Looking at each line of the data below, tally those that contain the word "page" and give only the total.

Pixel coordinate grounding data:
* * * * * * * * *

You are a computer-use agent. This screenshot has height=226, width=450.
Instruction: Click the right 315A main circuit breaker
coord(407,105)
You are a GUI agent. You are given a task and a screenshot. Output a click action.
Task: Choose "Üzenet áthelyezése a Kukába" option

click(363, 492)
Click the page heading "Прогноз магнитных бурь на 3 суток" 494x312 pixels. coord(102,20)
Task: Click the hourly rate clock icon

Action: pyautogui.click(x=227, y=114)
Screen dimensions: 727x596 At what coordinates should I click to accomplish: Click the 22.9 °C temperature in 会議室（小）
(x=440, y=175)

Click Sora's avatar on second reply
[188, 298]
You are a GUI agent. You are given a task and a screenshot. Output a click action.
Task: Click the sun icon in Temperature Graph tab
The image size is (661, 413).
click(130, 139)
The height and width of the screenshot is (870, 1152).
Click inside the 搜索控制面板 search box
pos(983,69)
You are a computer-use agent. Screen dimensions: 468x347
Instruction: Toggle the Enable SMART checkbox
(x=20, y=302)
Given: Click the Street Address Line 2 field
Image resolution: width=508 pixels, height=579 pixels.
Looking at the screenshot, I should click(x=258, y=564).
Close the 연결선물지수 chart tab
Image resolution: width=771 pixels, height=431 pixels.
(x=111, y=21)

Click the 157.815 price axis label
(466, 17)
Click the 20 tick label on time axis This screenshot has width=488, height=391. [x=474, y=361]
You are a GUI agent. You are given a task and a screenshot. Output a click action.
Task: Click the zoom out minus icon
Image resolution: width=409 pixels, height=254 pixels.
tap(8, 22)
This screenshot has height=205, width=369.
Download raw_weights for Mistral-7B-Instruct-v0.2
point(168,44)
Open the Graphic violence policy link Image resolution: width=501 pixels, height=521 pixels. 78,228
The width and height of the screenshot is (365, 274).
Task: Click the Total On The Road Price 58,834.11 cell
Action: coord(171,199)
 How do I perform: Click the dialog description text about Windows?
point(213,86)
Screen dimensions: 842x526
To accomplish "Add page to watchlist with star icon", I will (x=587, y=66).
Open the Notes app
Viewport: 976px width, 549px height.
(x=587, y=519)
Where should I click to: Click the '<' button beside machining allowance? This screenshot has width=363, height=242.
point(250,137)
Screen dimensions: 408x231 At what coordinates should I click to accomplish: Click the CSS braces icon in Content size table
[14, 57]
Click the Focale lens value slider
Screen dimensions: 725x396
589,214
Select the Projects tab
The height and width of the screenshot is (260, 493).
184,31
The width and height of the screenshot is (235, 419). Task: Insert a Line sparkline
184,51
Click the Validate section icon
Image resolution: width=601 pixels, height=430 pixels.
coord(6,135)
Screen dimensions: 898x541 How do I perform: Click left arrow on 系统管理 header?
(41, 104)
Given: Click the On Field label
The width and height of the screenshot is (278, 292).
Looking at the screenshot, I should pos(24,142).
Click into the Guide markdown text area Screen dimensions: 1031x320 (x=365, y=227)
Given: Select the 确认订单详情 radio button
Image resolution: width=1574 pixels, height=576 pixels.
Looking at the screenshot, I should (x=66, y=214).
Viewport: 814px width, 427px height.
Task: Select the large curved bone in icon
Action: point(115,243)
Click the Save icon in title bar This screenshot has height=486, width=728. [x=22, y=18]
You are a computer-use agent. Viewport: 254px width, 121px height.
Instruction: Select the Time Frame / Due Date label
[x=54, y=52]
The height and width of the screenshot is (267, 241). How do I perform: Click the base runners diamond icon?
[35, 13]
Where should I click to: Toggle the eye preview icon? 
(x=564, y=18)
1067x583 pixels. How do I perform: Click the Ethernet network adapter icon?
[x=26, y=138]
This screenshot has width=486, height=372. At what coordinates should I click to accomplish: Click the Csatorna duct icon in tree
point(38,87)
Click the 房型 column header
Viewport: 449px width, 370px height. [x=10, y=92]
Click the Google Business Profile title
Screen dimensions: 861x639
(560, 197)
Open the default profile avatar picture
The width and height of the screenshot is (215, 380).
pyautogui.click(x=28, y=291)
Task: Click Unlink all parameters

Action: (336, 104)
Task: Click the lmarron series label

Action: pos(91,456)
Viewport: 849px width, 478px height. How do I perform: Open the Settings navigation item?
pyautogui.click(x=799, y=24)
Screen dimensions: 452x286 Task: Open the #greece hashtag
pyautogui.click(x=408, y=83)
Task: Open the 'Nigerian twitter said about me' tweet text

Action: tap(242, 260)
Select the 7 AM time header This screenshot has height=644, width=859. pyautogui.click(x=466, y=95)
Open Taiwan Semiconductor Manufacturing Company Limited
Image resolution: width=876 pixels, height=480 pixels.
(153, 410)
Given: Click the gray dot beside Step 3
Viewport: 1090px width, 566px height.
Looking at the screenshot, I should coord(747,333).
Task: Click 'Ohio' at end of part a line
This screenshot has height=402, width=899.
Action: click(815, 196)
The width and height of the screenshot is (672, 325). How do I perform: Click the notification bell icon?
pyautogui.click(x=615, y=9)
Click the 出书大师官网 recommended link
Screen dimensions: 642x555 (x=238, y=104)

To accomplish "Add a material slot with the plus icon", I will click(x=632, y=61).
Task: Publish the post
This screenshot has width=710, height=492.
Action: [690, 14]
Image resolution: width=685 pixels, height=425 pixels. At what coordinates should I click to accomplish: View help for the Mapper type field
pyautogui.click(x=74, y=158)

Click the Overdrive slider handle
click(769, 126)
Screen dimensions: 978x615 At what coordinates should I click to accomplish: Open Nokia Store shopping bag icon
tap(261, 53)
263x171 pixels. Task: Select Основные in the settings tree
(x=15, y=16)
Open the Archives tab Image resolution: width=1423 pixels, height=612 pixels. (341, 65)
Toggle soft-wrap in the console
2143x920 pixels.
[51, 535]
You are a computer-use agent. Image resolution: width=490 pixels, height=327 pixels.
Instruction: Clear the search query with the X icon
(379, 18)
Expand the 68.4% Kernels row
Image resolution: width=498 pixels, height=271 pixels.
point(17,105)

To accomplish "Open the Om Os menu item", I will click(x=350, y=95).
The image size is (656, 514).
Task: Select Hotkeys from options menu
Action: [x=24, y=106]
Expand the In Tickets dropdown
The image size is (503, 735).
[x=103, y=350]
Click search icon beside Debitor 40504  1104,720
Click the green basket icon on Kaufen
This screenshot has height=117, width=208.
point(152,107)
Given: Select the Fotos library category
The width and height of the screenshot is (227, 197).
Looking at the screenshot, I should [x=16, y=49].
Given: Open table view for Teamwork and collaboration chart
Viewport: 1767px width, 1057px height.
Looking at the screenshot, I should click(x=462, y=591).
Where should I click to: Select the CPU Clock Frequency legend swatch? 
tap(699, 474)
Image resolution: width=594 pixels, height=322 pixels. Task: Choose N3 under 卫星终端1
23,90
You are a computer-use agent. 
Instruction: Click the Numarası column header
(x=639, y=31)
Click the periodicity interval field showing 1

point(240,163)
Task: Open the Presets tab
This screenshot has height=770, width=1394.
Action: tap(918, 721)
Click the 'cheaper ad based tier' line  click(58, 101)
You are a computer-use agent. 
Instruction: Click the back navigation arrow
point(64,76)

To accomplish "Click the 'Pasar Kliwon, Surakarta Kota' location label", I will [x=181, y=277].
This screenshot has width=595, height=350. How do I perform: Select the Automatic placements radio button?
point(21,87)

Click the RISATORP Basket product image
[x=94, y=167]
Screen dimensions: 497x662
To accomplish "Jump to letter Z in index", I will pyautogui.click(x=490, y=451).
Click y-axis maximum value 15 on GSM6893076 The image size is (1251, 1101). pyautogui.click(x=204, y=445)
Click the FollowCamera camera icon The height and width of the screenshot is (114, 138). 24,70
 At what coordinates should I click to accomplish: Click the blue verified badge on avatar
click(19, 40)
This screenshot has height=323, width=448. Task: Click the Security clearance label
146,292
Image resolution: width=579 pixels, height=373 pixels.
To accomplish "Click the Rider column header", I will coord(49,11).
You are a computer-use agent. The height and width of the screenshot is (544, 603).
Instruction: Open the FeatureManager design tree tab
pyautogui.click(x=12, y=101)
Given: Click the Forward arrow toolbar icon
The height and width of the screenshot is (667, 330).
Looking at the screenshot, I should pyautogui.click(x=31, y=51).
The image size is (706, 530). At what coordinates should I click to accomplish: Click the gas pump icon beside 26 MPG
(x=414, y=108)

* * * * * * * * *

__EXERCISE OUTPUT__:
2